Bundesfernstraße Krombach-Hattenbach

Walter Lübcke und Claudia Ravensburg: "Wichtiges Signal für den Wirtschaftsstandort Nordhessen"

Dr. Walter Lübcke, verkehrspolitischer Sprecher
Dr. Walter Lübcke, damals noch verkehrspolitischer Sprecher

und die CDU-Landtagsabgeordnete, Claudia Ravensburg, nannten die Machbarkeitsstudie zur mehrspurigen Bundesfernstraße Krombach-Hattenbach ein "wichtiges Signal für den Wirtschaftsstandort Nordhessen".
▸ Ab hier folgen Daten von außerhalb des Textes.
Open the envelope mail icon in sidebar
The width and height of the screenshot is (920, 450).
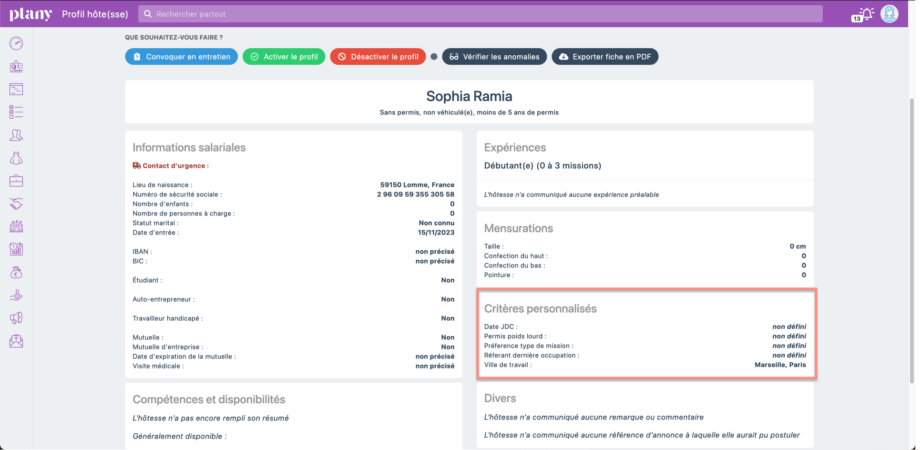[x=16, y=341]
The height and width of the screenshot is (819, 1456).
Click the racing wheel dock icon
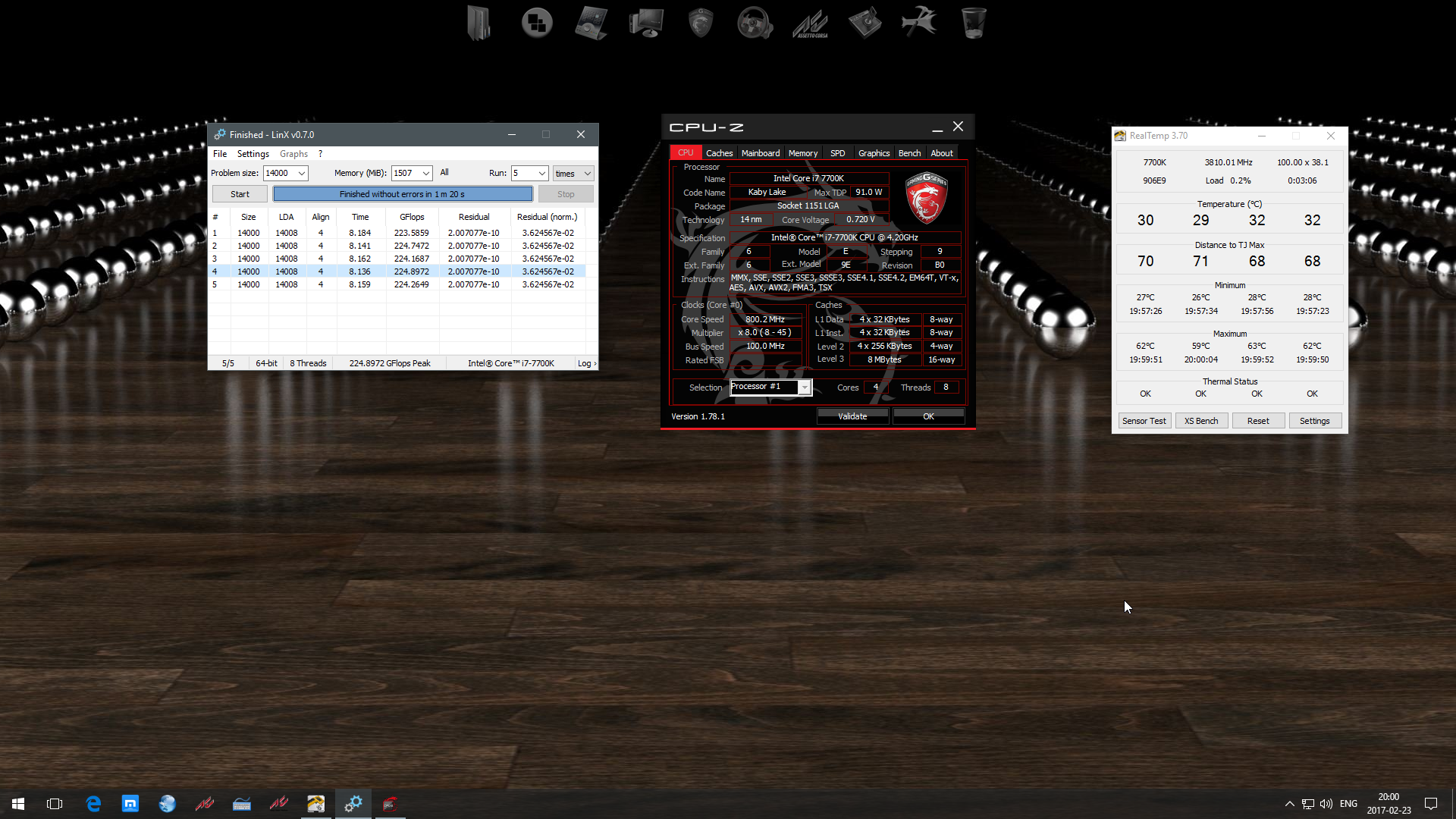click(x=755, y=23)
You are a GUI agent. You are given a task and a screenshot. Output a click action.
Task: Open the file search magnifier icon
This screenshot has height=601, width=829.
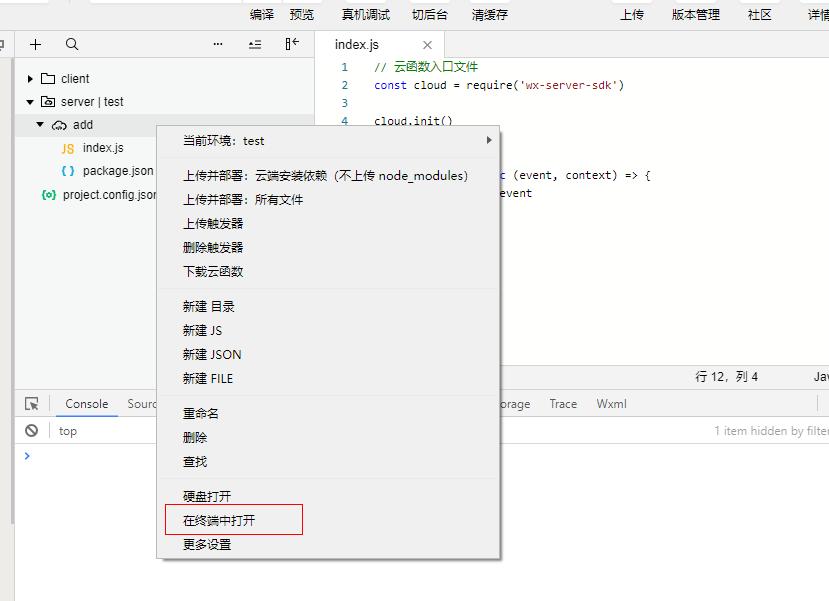[x=72, y=44]
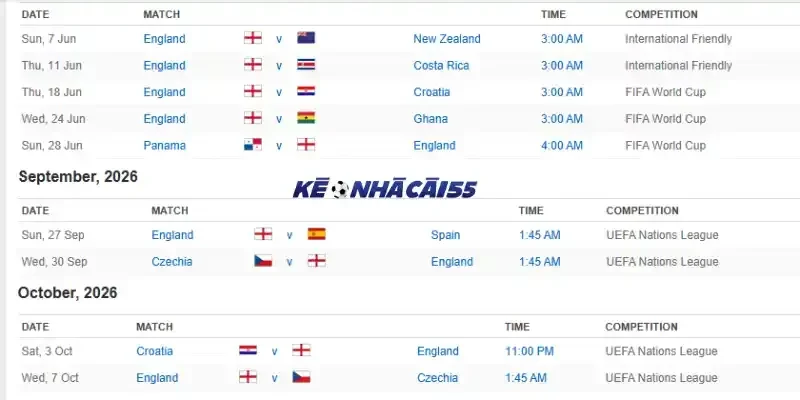Click the October, 2026 heading

click(x=67, y=293)
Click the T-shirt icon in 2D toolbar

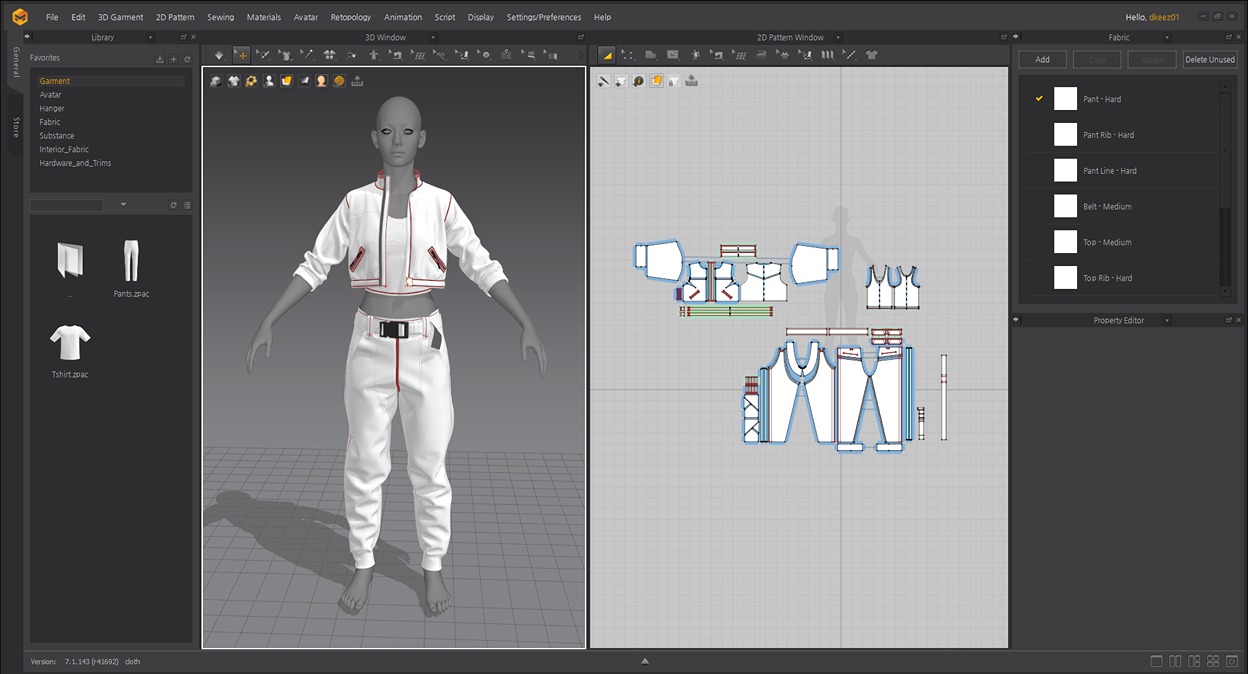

"Neben der unbedingt erforderlichen Schaffung einer leistungsfähigen Infrastruktur zur Unterstützung der regionalen Unternehmen, spielt der Lückenschluss auch eine wesentliche Rolle, um in Zukunft erfolgreich Standortmarketing mit dem Ziel der Ansiedlung neuer Unternehmen umsetzen zu können.

Für Hessen und insbesondere für die Landkreise Waldeck-Frankenberg und Marburg-Biedenkopf ist die regionale verkehrstechnische Erschließung und Anbindung an das nationale und internationale Straßenverkehrsnetz von größter Bedeutung", erklärten Ravensburg und Lübcke.

Daher sei es sehr erfreulich, dass die beiden Länder Hessen und Nordrhein-Westfalen, die Landkreise sowie die Wirtschaft die Kosten für die Machbarkeitsstudie getragen hätten. Alleine die heimische Wirtschaft habe sich in sechsstelliger Höhe beteiligt. Diese zeige, wie wichtig dieses Projekt für die gesamte Region sei. "Das ist  ein vorbildliches Beispiel für öffentlich-private Partnerschaft", so Ravensburg und Lübcke.   

Entgegen allen Kritiken konnte die Studie die technische und naturschutzfachliche Machbarkeit verschiedener Trassenführungen bestätigen. Nun gelte es, die mehrspurige Schnellstraße mit der Unterstützung beider Bundesländer ab 2009 in den "vordringlichen Bedarf" des neuen Bundesverkehrswegeplans zu stellen. Die beiden CDU-Politiker versprachen, dieses "wichtige Projekt" im Rahmen ihrer parlamentarischen Möglichkeiten intensiv zu begleiten.